WORK INSTRUCTION - Count the lines below holding "computer" and answer with that number only.

Segment Start: GIVEN INFORMATION

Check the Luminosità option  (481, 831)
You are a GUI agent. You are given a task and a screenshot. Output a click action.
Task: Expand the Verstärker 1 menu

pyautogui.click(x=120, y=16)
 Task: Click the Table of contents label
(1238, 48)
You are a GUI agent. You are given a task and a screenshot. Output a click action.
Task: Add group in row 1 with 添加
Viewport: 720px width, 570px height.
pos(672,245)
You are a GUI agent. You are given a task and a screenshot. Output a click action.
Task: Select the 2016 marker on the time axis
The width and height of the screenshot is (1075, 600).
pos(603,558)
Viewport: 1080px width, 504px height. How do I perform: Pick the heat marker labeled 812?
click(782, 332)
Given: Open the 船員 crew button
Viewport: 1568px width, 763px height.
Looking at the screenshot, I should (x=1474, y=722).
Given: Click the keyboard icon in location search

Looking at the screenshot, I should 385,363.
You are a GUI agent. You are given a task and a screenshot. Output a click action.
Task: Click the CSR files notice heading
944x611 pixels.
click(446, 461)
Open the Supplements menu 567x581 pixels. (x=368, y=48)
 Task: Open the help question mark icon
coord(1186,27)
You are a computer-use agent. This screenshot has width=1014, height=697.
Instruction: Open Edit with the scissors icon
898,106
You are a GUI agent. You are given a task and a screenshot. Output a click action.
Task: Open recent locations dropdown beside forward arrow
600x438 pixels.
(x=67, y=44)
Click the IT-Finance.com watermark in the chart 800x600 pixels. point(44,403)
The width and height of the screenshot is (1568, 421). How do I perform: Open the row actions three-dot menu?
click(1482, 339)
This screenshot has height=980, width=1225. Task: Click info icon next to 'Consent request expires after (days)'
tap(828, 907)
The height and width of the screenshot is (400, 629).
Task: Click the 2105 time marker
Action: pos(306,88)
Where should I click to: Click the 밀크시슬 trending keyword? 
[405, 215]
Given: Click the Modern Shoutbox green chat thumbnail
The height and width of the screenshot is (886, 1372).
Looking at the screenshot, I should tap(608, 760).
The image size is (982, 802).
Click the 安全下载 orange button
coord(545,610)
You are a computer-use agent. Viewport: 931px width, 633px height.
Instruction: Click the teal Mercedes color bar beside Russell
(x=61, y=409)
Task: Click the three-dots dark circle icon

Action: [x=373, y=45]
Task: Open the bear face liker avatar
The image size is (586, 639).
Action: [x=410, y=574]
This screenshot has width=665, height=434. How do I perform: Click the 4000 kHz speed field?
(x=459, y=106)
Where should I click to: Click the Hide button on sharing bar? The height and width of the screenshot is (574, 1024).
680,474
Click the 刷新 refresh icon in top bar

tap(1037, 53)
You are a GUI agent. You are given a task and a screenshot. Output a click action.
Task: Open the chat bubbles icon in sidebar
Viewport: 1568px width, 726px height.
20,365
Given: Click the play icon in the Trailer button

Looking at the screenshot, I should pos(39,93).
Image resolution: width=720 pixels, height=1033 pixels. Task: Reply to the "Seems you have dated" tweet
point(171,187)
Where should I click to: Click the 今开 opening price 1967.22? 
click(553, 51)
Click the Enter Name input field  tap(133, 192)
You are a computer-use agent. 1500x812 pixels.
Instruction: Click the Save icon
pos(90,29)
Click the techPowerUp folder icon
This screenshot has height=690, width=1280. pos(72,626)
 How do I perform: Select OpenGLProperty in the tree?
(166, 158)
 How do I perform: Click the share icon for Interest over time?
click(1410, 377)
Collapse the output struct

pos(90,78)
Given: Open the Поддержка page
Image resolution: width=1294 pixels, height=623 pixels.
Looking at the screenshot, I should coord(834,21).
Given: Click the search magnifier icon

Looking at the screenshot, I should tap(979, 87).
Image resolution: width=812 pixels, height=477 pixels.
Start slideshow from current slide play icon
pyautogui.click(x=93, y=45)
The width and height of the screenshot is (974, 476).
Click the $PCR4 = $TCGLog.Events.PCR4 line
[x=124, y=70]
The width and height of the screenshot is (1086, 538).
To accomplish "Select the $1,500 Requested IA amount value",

Segment End: GIVEN INFORMATION

SOLUTION FOR THIS PROBLEM - 3